■ EXERCISE DETAILS ■
The answer must consist of each line of the records below that contains the string "will".

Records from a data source

====

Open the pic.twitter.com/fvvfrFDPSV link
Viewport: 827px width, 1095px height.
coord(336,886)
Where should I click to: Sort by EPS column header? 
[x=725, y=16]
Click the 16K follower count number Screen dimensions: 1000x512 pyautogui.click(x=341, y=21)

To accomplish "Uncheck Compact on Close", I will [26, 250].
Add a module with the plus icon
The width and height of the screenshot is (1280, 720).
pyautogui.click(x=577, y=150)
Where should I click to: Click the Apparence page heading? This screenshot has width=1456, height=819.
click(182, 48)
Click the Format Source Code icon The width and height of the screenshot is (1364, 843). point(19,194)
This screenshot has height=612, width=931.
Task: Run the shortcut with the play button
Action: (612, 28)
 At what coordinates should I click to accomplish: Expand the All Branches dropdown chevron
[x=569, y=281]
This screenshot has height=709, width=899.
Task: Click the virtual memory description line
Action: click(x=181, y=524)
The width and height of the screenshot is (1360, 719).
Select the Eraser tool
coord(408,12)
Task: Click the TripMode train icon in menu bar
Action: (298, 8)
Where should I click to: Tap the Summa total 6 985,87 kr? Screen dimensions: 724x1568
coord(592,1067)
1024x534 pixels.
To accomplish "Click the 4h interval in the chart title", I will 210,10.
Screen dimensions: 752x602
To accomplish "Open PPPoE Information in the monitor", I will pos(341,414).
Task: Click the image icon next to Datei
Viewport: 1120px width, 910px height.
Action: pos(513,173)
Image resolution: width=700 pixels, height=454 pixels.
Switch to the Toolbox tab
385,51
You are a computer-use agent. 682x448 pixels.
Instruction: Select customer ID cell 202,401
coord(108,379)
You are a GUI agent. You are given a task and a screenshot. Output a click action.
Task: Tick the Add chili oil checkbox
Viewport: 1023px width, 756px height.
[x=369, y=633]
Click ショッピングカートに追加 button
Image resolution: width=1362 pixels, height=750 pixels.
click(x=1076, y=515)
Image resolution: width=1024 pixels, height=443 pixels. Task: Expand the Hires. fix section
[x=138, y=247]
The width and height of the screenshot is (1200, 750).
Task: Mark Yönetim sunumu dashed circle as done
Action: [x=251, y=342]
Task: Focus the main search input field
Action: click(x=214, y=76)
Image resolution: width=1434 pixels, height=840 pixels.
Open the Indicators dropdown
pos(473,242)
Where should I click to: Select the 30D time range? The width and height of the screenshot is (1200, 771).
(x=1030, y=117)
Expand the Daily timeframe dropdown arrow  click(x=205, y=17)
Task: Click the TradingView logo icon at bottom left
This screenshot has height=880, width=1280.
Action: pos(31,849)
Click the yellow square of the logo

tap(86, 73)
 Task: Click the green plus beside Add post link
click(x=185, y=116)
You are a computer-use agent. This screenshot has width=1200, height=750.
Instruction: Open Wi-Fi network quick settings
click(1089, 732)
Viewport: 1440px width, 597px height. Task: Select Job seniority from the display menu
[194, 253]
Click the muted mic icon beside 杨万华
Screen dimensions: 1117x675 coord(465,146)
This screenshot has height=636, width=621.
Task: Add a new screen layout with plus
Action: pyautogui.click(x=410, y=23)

====

■ ANSWER AREA ■
To accomplish "Uncheck Compact on Close", I will [26, 250].
To accomplish "Click the 4h interval in the chart title", I will 210,10.
To accomplish "Open PPPoE Information in the monitor", I will pos(341,414).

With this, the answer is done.